The Beautiful Unknown

The other day, I found myself mesmerized by someone in an office—a person whose presence radiated such beauty and ambiguity that my first instinct was to wonder: was this a beautiful woman or a beautiful young man?

My second instinct was to catch myself in that moment. To feel a little sadness that the question arose at all—and, at the same time, a flicker of hope that someday, no one will be preoccupied by such curiosity.

I have always thought of myself as open-minded, someone who resists the reflex to categorize. Years ago, I took the Harvard bias tests mentioned in the book Blind Spot, which I’ve written about before. I wanted to see if my unconscious mind harbored shadows I couldn’t detect in daylight. And yet, here I was, wondering about someone’s sex as if it should matter to me at all.

In that quiet realization, I reminded myself: how someone expresses themselves—how they choose to inhabit their body and their story—should be none of my business. My hope is that, as humans, we will graduate beyond the reflex to classify a person before we see them. That we will care first about the kind of human someone is, not whether they are she, he, or they.

I don’t know how long it will take for us to arrive in such a world, but I believe it is worth imagining.

This week, I watched the documentary Enigma on HBO Max. It follows two women. One, an openly transgender woman who was forced to make defending her womanhood her life’s work. The other, a performer who was rumored to be transgender but never confirmed or denied it. She built her entire persona on this cultivated ambiguity. And good for her—because a person can be anything, or nothing in particular. They can live unspecified and unlabeled.

That’s the stance I admire most. And I hope society will catch up to it. Because that is the world I want to live in.

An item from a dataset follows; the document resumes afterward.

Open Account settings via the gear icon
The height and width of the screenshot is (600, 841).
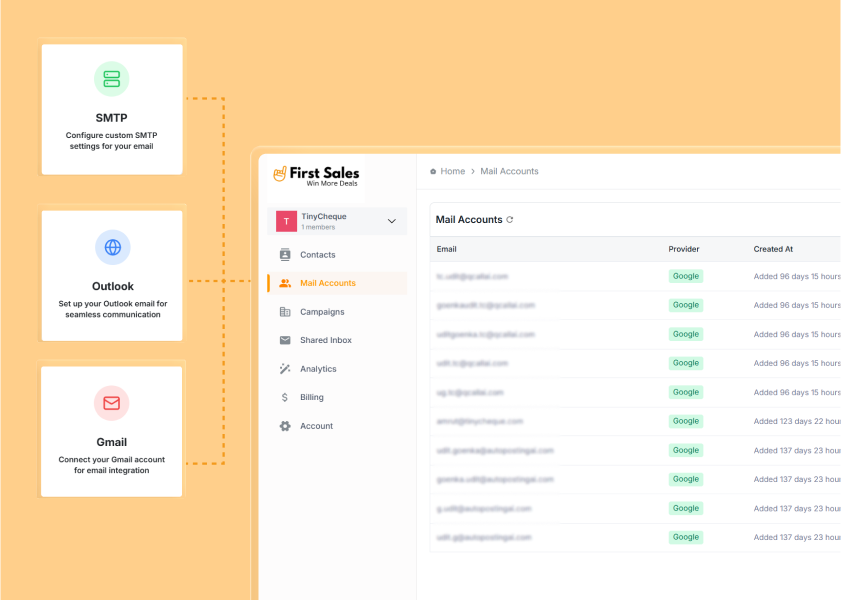point(285,425)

In all my travels, the place that feels closest to this future is Berlin. Strange, isn’t it? A city once infamous for the terrors of eugenics has become one of the most unbothered and accepting places I’ve ever experienced. Not just tolerant—accepting. There’s a difference.

How beautiful it is to be mystified by life in all its expressions. To meet something or someone unfamiliar, and to feel curiosity rather than fear. To relinquish the need for clarity at all times and embrace the possibility that the unknown could be, in fact, astonishing.

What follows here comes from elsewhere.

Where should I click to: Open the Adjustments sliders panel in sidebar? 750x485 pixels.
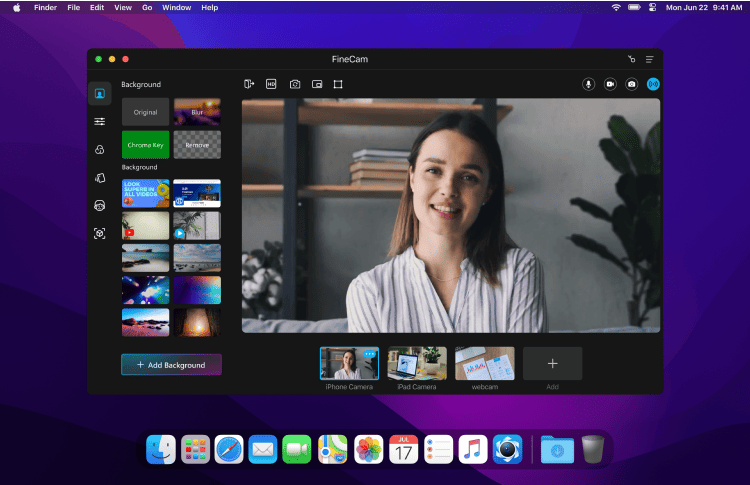pyautogui.click(x=100, y=121)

And even if the unknown is more than we can handle, how precious it is to know we are not alone in our aloneness. That the feeling of being misunderstood never lasts forever.

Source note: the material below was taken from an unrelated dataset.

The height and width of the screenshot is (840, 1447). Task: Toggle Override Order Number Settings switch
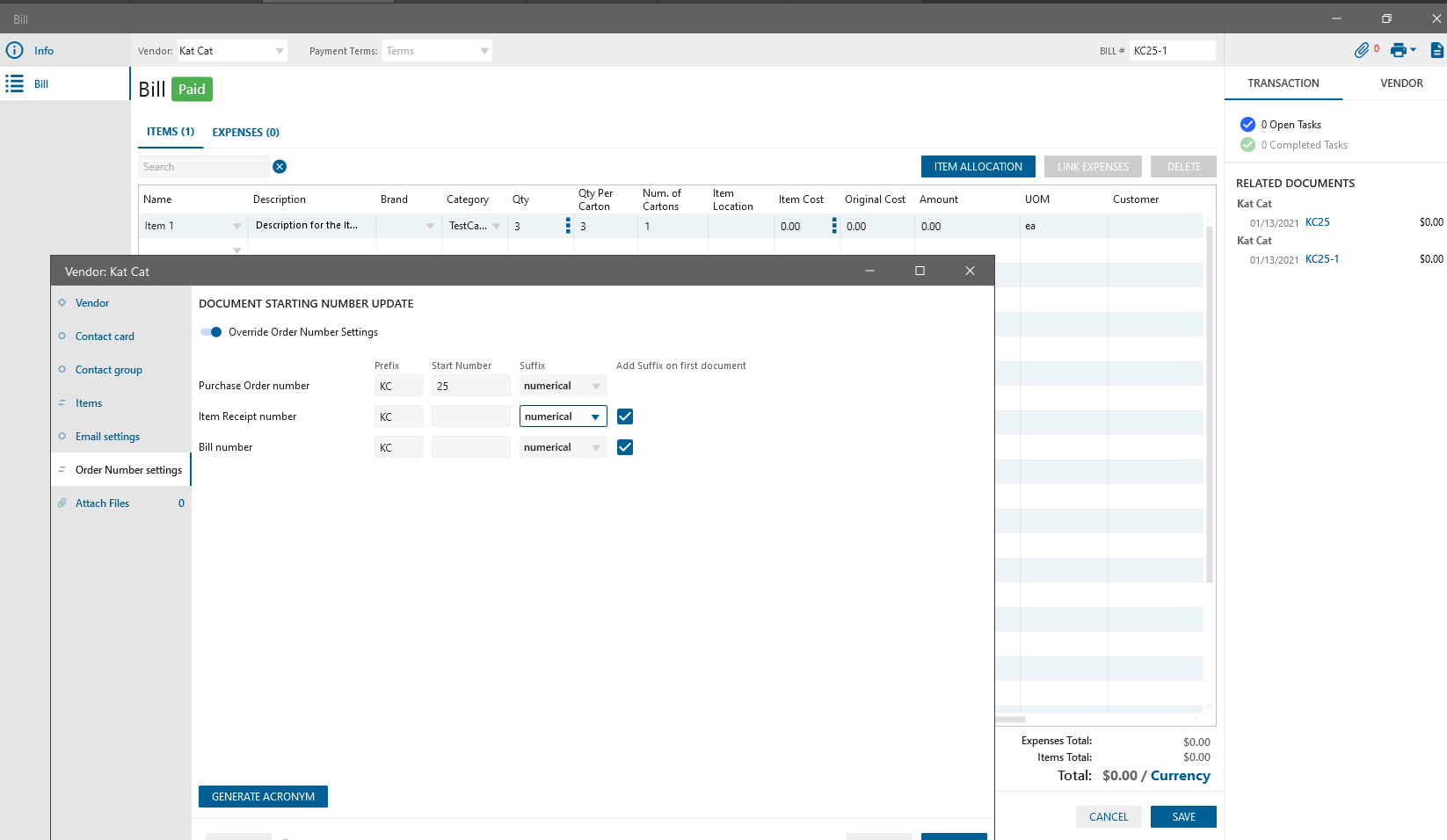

Imagine all the people living life in peace. Imagine a world where each of us has the freedom to be autonomous in deciding how we want to be—and the freedom to change our minds.

I often wonder why we are so quick to celebrate commitments to others—marriage, loyalty, allegiance—but so slow to celebrate the commitment to ourselves. Why we praise the clarity of stasis but look with suspicion on the messy in-between. One cannot exist without the other.

How do we really integrate this knowledge? How do we begin to live our lives—and respond to the changes in ourselves and others—with more patience, more grace?

I remember a moment in Enigma, when someone remarked that all the entertainers in the Parisian transgender performance scene were “sisters,” because they had gone to the same surgeon. Over fifty years ago, and yet I’m reminded of my old Equinox spin classes in the late 2000s, looking at the first row of riders who all seemed like sisters, too—bodies and faces molded by the same aesthetic ideals.

Some impulses are so profoundly human, they persist across generations: the desire to belong, to be recognized, to be beautiful in a way that makes sense to others.

Perhaps in a few generations, our differences will no longer need to be “tolerated,” because the concept itself will feel irrelevant. There will be no antonym to tolerance—because no one will think to define the world in those terms.

As April Ashley once said:

“If you are going to impress someone—impress them with your own self. Be truthful to yourself and you will be magnificent. If you are dependent upon labels—you will be trash.”

May we all learn to be magnificent in our own ways.